# Davis, Holiday guide new look Pelicans into future



## girllovesthegame (Nov 3, 2005)

> LAS VEGAS — Did the Pelicans improve more than any other 2013 lottery team this offseason?
> 
> Pondering that question first requires the double-take that comes with the franchise’s new nickname, a Gulf Coast-centric moniker that drew some guffaws and raised eyebrows when the change from ‘Hornets’ was officially announced earlier this year.
> 
> ...


Monty on Jrue...



> “Jrue can play,” Williams said. “He’s a big guard, can play the point, can play some two. He’s got better vision than I thought. He’s got such a good pace and he defends on the ball. That, to me, is something I really value. I don’t know of anyone in the league that wouldn’t want to have a point guard like him.”


Anthony on Jrue...



> Davis, who just turned 20, sounded downright giddy when asked to discuss Holiday, replying “Who?” after hearing “Jrue” multiple times, clearly amusing himself with his Dr. Seuss-esque rhyming abilities.
> 
> “He’s one of the smoothest players I’ve seen,” Davis said. “Nothing bothers him, nothing worries him. He goes out there and does what he has to do to win. That’s excellent. … He’s an exceptional player. He can definitely come off the pick and roll pretty well. He can score the ball. A leader. He wants to come right in and get involved.”

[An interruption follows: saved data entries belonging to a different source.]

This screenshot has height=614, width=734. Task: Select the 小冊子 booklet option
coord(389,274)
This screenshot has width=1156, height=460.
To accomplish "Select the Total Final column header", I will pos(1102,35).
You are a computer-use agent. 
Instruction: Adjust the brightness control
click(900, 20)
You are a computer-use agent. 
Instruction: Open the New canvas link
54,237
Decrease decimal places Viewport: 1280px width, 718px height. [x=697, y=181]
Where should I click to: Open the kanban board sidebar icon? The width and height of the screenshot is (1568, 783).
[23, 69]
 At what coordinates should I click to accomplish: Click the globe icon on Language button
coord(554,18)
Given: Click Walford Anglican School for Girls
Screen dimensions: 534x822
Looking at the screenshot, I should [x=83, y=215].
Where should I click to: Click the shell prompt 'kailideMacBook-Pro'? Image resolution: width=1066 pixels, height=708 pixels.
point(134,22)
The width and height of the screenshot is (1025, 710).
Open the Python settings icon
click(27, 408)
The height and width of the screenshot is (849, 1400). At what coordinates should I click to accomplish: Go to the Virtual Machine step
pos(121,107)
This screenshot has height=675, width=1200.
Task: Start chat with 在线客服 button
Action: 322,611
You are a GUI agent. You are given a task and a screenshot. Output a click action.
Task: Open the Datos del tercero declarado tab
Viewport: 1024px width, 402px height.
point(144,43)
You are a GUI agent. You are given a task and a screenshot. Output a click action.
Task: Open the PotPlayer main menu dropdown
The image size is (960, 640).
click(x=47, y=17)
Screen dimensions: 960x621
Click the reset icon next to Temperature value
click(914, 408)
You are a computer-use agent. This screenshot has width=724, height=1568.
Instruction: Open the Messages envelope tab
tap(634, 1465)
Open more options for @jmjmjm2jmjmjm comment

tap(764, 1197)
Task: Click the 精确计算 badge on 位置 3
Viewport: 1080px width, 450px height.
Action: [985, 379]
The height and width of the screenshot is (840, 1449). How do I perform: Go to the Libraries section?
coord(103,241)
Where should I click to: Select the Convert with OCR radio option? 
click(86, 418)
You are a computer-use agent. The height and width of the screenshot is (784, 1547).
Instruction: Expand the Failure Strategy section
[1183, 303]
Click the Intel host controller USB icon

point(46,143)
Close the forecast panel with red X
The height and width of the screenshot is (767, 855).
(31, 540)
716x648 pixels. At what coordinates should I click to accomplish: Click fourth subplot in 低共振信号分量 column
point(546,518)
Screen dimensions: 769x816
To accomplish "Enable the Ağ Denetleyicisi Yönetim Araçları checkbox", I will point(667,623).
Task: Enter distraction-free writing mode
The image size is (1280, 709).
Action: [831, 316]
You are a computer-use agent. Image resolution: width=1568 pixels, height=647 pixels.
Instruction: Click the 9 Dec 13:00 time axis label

> But even though Holiday has three years and an All-Star appearance on Davis, he said that the Pelicans will ultimately go as far as Davis’ rising star carries them.
> 
> “Anthony is the franchise guy,” Holiday said. “I just want to bring some heart. Not saying that there wasn’t heart there [in New Orleans before] but [I bring] heart, hard work, defense. Getting stops, getting out on the break. Trying to be a point guard, trying to be a leader.”


Coach K on Davis...



> “The very first thing [I noticed about the big men in camp] is how much Anthony Davis has developed,” Krzyzewski said. “One of the reasons he was on the Olympic team was because we look and see he’s a guy who is going to get a lot better and hopefully be on a number of teams. His defense in yesterday’s practice was outstanding.”


Jerry Colangelo on Davis...



> USA Basketball chairman Jerry Colangelo was also effusive in his praise of Davis.
> 
> “I’ve seen real improvement with the guy we had last year, Anthony Davis, because we’ve had more time to see him,” he said. “I think in the next couple of years, he has a chance to elevate himself even to another level, because he has one skill that sets him apart: he can block shots any place on the floor. He’s the one big I would say, really, ‘Wow.’”


And apparently the new jerseys will be unveiled August 1st.



> Initial jokes aside, Holiday eventually got in line with The Franchise.
> 
> “The color scheme is dope,” he said. “I’ve seen the jersey a little bit, the release is August 1. I’m excited.”


http://nba.si.com/2013/07/25/anthon...leans-pelicans-monty-williams-usa-basketball/


----------



## e-monk (Sep 10, 2010)

why on earth would the pelicans not want to dumpster dive right back into this year's lottery?


----------



## girllovesthegame (Nov 3, 2005)

Probably because Tom Benson is old and wants to see his team win games. Can't stay in the lottery forever. 

Also, how exactly does those protected/unprotected draft picks work?


----------



## Geaux Tigers (Apr 26, 2004)

Anthony Davis looked great in the USA Basketball Showcase. 22 points on 10-13 shooting with 7 rebounds. His shot and handle look so good in addition to the rebounding, shotblocking, and dunking we all know about.


----------